Opinion
June 22, 1937.
Appeal from Supreme Court of New York County.
Frederick W.R. Pride of counsel [ Ethan A. Hitchcock with him on the brief; Hughes, Schurman Dwight, attorneys], for the appellant.
Joseph F. Finnegan of counsel [ Leon Lauterstein, Emanuel Dannett with him on the brief; Leon Lauterstein, attorney], for the respondent.
Present — MARTIN, P.J., GLENNON, DORE, COHN and CALLAHAN, JJ.
We are of the opinion that there is ample evidence in the TXcord to sustain the verdict of the jury in favor of plaintiff, and that it was error to set it aside. While it is true that the defendant introduced proof to show that the idea used in its 1934 Christmas advertising campaign was originated and developed by its own advertising department independently of plaintiff, there are many inconsistencies and circumstances in defendant's case which cloud the testimony with suspicion.
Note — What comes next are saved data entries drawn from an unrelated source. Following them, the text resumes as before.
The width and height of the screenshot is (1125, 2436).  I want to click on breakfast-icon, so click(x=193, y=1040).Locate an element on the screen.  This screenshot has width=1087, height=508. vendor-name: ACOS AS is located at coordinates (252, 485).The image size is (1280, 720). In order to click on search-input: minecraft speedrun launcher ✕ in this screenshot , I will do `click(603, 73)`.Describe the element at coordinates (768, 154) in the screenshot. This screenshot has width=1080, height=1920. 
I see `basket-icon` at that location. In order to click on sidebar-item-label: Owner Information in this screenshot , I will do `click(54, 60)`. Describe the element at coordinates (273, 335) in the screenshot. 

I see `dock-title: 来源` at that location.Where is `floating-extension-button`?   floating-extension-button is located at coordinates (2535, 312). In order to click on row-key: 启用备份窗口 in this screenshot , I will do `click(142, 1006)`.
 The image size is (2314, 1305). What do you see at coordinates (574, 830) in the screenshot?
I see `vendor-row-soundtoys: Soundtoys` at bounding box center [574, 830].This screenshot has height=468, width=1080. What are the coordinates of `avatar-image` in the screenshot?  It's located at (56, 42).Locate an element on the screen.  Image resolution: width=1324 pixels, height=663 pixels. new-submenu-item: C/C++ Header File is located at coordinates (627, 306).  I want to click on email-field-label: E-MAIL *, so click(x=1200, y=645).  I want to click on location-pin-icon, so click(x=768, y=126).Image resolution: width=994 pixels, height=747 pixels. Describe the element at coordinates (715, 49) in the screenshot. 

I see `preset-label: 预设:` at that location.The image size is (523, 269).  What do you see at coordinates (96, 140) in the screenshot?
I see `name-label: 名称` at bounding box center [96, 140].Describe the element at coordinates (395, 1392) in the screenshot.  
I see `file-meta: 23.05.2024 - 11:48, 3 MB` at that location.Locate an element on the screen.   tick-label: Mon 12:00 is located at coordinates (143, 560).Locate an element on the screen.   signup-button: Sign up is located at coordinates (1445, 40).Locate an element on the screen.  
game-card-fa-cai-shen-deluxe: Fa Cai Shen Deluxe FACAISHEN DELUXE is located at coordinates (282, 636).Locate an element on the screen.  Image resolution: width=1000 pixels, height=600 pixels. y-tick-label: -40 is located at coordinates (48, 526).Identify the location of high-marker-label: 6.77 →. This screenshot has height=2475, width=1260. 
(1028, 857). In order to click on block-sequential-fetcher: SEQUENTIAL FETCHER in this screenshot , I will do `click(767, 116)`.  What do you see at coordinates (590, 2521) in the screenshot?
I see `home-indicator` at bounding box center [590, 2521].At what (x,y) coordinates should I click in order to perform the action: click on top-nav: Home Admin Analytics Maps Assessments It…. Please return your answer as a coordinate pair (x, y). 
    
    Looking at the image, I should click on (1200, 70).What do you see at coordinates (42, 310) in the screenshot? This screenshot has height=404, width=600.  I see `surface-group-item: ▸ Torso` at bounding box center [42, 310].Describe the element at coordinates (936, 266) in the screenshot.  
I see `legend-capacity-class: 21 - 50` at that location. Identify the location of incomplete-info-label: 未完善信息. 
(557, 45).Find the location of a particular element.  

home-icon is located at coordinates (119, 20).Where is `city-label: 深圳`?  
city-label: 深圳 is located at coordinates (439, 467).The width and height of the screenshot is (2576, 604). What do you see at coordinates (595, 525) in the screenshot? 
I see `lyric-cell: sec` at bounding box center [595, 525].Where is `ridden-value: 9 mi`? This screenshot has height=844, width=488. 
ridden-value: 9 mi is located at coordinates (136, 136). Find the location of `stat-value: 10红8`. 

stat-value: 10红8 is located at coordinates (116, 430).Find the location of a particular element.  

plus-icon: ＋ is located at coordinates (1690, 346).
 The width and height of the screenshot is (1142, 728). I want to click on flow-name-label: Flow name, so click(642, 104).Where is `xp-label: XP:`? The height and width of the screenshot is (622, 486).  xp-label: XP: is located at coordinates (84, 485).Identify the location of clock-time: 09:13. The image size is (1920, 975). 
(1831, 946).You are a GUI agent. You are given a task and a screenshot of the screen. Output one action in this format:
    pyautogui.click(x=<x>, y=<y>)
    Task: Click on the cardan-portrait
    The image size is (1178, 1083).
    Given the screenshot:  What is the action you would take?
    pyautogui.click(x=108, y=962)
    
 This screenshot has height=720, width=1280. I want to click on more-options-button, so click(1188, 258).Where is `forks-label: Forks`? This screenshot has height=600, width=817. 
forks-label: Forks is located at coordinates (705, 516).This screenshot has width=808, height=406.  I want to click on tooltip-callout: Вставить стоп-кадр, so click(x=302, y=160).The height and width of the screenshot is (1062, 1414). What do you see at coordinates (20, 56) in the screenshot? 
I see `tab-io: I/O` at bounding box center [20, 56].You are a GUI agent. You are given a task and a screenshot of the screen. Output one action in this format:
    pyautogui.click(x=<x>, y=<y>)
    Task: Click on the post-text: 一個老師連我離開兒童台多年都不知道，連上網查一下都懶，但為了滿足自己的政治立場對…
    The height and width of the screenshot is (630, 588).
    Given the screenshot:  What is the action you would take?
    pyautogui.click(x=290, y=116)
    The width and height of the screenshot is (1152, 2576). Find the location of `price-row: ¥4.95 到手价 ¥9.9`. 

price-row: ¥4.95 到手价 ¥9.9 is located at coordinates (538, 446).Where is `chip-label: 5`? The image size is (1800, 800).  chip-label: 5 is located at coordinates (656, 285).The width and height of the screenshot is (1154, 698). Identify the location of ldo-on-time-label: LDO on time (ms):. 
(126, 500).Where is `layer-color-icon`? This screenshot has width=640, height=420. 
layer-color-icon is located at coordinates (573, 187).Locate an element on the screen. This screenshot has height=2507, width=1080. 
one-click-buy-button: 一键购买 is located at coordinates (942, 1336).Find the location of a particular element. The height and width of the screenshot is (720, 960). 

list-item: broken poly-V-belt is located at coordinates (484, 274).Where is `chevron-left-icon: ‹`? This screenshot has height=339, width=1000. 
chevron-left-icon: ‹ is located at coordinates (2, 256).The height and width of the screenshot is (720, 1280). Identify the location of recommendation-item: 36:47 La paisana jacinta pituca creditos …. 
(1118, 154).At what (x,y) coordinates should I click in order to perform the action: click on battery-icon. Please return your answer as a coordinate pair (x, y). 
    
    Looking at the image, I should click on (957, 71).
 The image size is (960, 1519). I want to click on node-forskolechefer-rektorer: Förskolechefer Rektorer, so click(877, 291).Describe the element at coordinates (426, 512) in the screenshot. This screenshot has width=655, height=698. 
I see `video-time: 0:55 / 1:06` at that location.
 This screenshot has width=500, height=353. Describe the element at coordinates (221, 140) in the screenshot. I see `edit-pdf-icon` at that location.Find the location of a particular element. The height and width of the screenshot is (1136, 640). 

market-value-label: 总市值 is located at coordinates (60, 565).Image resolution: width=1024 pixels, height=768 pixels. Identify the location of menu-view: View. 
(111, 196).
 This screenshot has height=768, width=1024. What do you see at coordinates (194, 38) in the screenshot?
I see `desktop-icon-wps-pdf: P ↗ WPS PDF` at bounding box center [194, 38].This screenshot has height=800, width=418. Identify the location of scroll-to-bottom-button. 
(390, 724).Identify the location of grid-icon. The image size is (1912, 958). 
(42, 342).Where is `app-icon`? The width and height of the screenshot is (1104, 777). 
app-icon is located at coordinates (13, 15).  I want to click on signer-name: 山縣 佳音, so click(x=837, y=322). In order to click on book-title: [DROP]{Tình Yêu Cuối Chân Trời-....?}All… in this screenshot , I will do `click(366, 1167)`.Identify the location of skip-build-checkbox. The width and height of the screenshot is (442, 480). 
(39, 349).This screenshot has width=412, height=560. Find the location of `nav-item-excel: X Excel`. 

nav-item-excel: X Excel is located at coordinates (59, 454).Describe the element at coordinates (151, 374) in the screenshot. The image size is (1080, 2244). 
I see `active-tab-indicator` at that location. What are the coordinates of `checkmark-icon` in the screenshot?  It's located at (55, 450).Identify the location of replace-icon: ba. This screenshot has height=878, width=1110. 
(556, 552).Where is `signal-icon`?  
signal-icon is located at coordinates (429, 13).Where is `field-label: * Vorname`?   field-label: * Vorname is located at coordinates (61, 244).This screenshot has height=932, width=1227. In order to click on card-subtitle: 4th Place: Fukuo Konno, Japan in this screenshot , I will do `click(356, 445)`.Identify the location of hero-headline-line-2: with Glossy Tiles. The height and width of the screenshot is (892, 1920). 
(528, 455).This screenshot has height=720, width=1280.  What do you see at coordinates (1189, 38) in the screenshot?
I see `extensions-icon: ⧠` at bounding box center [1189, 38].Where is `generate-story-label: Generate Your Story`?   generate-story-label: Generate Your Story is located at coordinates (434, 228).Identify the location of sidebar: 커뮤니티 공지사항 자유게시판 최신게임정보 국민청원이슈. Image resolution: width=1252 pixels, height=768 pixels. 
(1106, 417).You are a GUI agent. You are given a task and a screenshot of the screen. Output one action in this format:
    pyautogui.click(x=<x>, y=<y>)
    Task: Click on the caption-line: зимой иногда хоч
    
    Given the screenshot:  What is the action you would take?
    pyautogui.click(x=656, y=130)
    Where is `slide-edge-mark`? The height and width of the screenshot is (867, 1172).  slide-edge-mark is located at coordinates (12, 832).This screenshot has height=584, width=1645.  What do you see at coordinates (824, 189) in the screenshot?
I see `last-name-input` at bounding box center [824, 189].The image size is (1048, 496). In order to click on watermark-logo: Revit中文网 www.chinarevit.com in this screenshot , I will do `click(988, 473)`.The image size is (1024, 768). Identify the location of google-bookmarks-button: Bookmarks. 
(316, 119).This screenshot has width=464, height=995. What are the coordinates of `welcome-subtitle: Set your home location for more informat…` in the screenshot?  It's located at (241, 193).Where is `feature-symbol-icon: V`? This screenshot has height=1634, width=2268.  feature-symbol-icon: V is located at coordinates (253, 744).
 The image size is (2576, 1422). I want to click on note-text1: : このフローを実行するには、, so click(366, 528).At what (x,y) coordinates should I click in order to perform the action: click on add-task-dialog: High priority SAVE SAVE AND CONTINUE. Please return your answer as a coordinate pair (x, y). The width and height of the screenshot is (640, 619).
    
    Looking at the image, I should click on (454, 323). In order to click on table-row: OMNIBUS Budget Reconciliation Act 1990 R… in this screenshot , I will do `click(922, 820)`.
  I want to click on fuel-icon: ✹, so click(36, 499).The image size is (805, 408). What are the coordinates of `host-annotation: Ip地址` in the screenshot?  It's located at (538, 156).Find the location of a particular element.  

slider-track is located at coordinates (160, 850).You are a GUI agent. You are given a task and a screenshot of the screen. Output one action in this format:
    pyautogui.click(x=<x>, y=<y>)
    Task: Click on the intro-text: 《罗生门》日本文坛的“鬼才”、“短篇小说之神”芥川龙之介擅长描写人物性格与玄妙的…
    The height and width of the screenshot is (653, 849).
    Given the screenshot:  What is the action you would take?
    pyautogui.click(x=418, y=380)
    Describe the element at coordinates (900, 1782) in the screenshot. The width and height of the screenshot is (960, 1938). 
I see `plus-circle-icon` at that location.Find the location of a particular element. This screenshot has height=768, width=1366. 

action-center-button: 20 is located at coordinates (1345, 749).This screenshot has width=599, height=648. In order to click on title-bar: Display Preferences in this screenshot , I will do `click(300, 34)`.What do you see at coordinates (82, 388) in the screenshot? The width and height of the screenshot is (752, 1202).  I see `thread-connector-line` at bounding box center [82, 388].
The issue on this score, therefore, was strictly one of veracity, and it was the jury's province to determine wherein the truth lay.
The exceedingly fair attitude of the plaintiff from the outset of this controversy, in offering to drop the matter, if proof were furnished him that defendant's advertising department originally conceived the idea, indicated that his claim had a basis in fact and was not advanced as an afterthought.
Furthermore, the jury was warranted in finding that the originality and novelty of plaintiff's idea was not disproved by the documentary evidence introduced by the defendant.
The judgment should be reversed with costs, and the verdict of the jury reinstated.
Judgment unanimously reversed, with costs, and the verdict of the jury reinstated.